Discourse in Appalachia 
Allison Burkette


In order to reflect on discourse and the creation of social meaning, examine the following conversational narratives from Appalachian speakers. Given the content of the narrative, the information provided about each speaker, and their use of Appalachian features such as the ones found in this chapter, provide an analysis of this data. You can consider these narratives singly, or you can consider them as a group. The first thing to do is identify the occurrences of Appalachian grammatical features. Then look closely at where they occur. Does there seem to be a connection between the topics and the speakers’ use of these features? Think about the speakers in terms of age/generation. Do the older speakers use more Appalachian features in their stories? Do the story topics seem connected to the speakers’ ages? What kinds of stances do you think Appalachian features help these speakers enact? In other words, what is language helping these speakers do with their stories? There are no ‘right’ or ‘wrong’ answers; the important thing is to think about how these features (or the features associated with any dialect) allow speakers to create and re-create social meaning for themselves. (Note that these excerpts have been edited lightly for clarity and length.)


  1. Excerpts from Bobby, age 53. The first story is about his grandfather, the second excerpt is part of a longer story about the high school basketball coach that led his team to a state championship.

    1. He used to be real interesting to uh, that was your grandfather’s father, to listen to. He could remember everything. But when he got older, in his seventies and eighties, he used to set up there on the porch, I mean every day, that’s all he done, set out there in a rocking chair on the porch. But people would come by and it was just unreal to people who come by and just asked him to tell them, you know, what all he remembered and could go on for a day. He could remember all kinds of stuff.

    2. One story about when I was in high school, we had a guy whose name was WR who was our basketball coach. It really started when I was in the, I guess seventh or eighth grade at Nathan’s Creek at that time there were no organized basketball or any kind of sports in the county. This guy, he was born here but he went to Gardener Webb and played basketball there and came back and he started organizing ball in the elementary schools at that time and he would come around to, like three elementary schools that fed Ashe Central [...] once a week or twicet a week he’d come down to the little ole school where I went and he’d help us with basketball and when I, when this class graduated to go on to high school he got a job at Ashe Central as the basketball coach at the high school so he kept a-working with us and kept a-working with us. 

  2. Opal, age 96, telling a story about walking with her sister, Macie, to visit a friend up the road. Her sister’s sons, Dave and Ed, were reluctantly accompanying them.
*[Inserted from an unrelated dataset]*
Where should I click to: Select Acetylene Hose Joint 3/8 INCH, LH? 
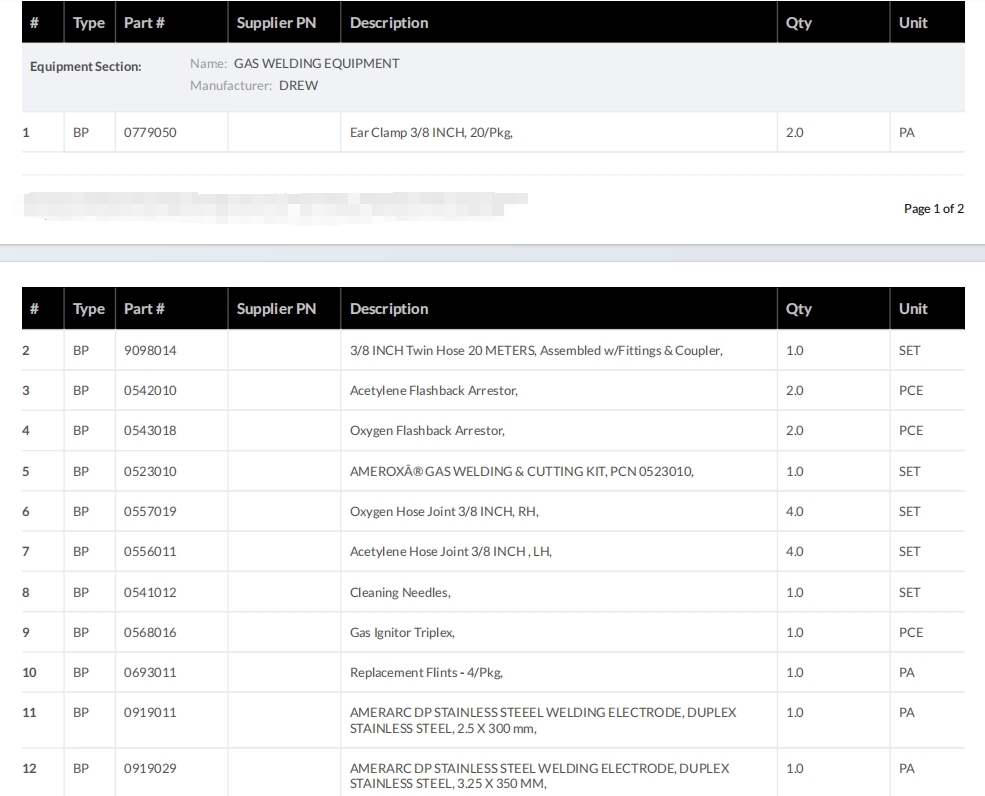[x=450, y=552]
    1. [Macie] was the funniest thing you have ever seen in your life. She could tell that, she could tell that thing so funny and I know one time Macie and me was a-going up to Ruth’s I guess and Dave and Ed was just little and they’s a-running on in front you know, and Macie said, or they was in front of us, and Macie said, ‘go on up there boys I got something I want to tell your Aunt Opal.’ Dave said, ‘we might as well just climb up on the fence here and set till they get through.’

  3. Roy, age 67. Roy is Opal’s oldest son.

    1. It’s hard to believe this now, but it happened down here in the church. Mom and Aunt Macie [...], they was in the choir, just an old wooden church, had lamps to see by and everything. But they was a-singing and there’s a rat run cross the floor and Macie hollered ‘Opal, it’s a rat!’ They hid up in the seats with their feet and they never missed a note. They just kept singing. 

    2. There was one store, [...], I’d take chickens, we would raise chickens and I’d take chickens and eggs over there and swap for coffee and sugar. And I stoled a, me and my friend over here stoled one chicken, and we fed it gravel down the road and BB shot and everything to make it weigh more, tied stuff under its wings to make it weight more and sold it to the store over there and we bought it every bit in raisins, we never got full of raisins till then. I think that’s the only thing I ever stoled.